===== Given records =====

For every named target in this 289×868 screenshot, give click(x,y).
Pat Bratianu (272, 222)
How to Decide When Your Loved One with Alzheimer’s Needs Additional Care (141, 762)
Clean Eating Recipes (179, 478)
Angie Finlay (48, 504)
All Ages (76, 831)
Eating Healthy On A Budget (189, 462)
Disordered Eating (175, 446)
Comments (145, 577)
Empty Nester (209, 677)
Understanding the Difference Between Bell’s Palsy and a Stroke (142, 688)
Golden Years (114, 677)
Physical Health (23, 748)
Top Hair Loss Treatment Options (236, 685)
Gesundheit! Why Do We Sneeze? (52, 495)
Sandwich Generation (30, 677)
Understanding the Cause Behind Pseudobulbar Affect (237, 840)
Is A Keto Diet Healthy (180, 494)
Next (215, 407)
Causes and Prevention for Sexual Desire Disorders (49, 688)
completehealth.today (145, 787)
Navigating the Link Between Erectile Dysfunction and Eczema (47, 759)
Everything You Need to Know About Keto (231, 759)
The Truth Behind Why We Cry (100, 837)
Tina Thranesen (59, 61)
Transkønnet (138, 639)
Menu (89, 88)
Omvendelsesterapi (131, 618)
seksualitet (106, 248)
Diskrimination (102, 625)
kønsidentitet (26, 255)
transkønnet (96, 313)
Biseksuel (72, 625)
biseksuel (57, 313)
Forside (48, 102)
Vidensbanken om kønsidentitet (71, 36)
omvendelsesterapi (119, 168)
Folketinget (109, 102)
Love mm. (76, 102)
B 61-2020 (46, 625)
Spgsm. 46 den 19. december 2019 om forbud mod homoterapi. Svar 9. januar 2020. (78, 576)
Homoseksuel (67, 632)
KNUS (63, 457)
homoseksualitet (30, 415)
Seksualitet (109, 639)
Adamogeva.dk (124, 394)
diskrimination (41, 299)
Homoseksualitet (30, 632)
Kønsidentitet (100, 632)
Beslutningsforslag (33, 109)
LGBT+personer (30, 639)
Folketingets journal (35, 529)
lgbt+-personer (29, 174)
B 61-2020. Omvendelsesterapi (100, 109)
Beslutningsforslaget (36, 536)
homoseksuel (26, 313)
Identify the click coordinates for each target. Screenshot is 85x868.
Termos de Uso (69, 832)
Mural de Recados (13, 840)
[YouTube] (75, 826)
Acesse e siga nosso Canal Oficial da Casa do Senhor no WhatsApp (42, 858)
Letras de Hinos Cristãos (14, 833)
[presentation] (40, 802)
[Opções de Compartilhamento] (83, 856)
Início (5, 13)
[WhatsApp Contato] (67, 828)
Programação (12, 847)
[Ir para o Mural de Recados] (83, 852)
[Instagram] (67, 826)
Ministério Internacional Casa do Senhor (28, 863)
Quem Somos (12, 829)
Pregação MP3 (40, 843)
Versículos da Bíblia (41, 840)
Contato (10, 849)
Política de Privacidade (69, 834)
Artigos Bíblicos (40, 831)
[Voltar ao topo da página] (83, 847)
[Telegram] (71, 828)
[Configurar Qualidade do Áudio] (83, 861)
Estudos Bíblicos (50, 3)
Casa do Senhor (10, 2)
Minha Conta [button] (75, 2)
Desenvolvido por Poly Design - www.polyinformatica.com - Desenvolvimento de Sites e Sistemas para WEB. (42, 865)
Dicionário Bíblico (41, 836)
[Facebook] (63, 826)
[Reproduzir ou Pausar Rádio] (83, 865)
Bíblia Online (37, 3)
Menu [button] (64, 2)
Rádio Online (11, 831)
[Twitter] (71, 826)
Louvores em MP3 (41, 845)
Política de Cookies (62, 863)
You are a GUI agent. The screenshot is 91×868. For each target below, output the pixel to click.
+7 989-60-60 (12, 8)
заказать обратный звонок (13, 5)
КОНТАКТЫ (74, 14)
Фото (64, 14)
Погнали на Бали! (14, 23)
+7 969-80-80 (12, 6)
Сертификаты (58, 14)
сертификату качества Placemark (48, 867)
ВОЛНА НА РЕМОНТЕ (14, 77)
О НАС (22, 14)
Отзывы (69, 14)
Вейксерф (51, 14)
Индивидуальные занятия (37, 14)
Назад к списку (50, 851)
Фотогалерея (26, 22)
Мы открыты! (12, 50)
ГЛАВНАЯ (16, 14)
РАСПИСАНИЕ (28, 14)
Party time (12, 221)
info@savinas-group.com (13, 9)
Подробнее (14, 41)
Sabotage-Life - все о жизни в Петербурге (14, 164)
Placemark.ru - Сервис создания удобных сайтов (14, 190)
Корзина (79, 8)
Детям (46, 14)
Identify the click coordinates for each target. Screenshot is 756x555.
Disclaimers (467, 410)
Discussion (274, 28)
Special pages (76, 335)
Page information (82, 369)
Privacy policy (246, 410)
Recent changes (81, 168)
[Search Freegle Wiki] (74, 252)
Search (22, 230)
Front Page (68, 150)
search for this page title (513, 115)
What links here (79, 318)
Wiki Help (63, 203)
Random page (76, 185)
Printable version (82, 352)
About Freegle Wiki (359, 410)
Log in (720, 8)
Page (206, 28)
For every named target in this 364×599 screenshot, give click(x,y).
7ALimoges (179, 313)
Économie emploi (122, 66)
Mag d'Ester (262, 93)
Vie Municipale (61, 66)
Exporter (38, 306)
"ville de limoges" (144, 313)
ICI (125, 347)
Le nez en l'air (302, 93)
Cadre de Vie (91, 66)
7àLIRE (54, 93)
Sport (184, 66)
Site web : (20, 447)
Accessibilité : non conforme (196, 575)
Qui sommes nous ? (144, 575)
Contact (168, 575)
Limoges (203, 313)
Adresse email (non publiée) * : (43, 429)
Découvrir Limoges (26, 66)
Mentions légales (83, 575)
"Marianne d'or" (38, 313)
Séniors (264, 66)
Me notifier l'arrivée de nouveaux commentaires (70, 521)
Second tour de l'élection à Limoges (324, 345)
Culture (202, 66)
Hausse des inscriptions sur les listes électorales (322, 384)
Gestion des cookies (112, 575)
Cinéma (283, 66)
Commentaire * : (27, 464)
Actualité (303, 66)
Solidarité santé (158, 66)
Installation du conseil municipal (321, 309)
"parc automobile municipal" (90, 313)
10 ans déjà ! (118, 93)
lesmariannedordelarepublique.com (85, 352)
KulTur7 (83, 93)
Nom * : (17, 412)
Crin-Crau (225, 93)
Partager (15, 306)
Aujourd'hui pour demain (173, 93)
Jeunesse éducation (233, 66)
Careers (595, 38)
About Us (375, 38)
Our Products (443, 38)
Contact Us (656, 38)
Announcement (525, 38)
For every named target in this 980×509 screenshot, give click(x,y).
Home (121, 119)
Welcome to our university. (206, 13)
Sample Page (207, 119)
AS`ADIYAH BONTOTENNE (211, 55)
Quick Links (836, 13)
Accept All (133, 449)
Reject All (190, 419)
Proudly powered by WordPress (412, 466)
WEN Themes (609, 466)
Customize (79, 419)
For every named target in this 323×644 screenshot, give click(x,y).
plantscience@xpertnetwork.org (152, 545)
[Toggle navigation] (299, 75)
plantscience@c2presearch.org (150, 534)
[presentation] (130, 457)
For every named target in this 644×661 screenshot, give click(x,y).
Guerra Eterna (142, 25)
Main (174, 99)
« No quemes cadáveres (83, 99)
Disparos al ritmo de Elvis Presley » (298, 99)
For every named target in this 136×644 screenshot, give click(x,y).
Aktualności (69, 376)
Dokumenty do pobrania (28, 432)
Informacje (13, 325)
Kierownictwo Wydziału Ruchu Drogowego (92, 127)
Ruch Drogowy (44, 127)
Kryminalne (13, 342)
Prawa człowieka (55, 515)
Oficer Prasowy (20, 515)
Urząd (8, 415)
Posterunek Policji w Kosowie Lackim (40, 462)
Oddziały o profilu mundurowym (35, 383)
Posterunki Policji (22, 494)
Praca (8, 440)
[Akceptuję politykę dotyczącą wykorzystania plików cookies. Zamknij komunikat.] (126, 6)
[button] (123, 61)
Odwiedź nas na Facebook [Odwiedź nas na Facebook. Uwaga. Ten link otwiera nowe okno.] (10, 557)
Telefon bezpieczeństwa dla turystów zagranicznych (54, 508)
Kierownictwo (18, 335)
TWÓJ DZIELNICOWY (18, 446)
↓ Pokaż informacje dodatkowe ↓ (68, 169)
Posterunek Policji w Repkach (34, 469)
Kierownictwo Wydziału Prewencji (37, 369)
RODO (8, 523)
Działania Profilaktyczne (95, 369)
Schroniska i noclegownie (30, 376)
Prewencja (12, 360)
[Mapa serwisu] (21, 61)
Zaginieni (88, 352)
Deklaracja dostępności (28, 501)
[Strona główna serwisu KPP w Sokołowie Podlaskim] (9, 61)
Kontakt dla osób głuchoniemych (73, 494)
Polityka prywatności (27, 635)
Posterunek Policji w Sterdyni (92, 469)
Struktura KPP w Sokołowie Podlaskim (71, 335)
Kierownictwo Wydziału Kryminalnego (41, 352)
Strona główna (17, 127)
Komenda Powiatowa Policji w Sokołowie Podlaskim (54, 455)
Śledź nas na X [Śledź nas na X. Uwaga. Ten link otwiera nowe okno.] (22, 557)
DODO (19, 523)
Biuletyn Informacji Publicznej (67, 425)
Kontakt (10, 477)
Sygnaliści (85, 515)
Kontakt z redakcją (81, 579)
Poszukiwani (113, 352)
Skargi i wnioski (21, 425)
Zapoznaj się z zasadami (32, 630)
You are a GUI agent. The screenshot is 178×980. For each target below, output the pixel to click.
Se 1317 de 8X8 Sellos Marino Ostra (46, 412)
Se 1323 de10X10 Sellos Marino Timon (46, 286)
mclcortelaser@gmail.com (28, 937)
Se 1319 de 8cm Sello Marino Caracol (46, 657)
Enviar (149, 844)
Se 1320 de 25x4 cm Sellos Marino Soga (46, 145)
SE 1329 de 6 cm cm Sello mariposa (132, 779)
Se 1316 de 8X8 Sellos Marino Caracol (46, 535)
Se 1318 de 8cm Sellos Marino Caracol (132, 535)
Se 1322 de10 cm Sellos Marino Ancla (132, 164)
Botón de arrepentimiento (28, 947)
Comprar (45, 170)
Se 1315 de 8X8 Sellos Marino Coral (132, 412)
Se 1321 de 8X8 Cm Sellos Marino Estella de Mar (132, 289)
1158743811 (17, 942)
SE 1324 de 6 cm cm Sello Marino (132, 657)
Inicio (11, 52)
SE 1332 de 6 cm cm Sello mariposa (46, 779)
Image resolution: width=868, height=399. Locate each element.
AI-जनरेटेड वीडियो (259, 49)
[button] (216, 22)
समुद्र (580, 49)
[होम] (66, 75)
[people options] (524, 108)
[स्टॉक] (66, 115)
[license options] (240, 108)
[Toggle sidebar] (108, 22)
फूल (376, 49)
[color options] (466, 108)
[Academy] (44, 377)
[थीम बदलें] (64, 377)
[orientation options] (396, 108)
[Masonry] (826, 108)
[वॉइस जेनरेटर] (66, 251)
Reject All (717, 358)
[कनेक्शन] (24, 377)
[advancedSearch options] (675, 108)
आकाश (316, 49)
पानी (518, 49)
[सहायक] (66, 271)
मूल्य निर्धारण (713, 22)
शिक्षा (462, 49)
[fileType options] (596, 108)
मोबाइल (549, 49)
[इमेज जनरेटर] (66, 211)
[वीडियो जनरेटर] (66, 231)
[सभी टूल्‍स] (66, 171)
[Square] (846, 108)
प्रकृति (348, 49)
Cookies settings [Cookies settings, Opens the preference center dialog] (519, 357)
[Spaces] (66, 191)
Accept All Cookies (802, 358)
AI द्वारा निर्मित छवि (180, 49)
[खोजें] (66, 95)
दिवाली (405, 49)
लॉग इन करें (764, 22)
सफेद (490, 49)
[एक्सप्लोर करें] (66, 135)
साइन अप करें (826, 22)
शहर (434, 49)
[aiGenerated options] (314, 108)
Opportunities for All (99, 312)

=====

What to work on:
Rewrite every line of the records from the line containing "Estudos Bíblicos (50, 3)" through the line containing "Подробнее (14, 41)", inclusive, leaving none out, and shift each coordinate in the answers by adding 145 to both numbers.

Problem solution:
Estudos Bíblicos (195, 148)
Casa do Senhor (155, 147)
Minha Conta [button] (220, 147)
Desenvolvido por Poly Design - www.polyinformatica.com - Desenvolvimento de Sites e Sistemas para WEB. (187, 1010)
Dicionário Bíblico (186, 981)
[Facebook] (208, 971)
[Reproduzir ou Pausar Rádio] (228, 1010)
Bíblia Online (182, 148)
Menu [button] (209, 147)
Rádio Online (156, 976)
[Twitter] (216, 971)
Louvores em MP3 (186, 990)
Política de Cookies (207, 1008)
You are a GUI agent. The screenshot is 91×868. For each target below, output the pixel to click.
+7 989-60-60 (157, 153)
заказать обратный звонок (158, 150)
КОНТАКТЫ (219, 159)
Фото (209, 159)
Погнали на Бали! (159, 168)
+7 969-80-80 (157, 151)
Сертификаты (203, 159)
сертификату качества Placemark (193, 1012)
ВОЛНА НА РЕМОНТЕ (159, 222)
О НАС (167, 159)
Отзывы (214, 159)
Вейксерф (196, 159)
Индивидуальные занятия (182, 159)
Назад к списку (195, 996)
Фотогалерея (171, 167)
Мы открыты! (157, 195)
ГЛАВНАЯ (161, 159)
РАСПИСАНИЕ (173, 159)
Party time (157, 366)
info@savinas-group.com (158, 154)
Подробнее (159, 186)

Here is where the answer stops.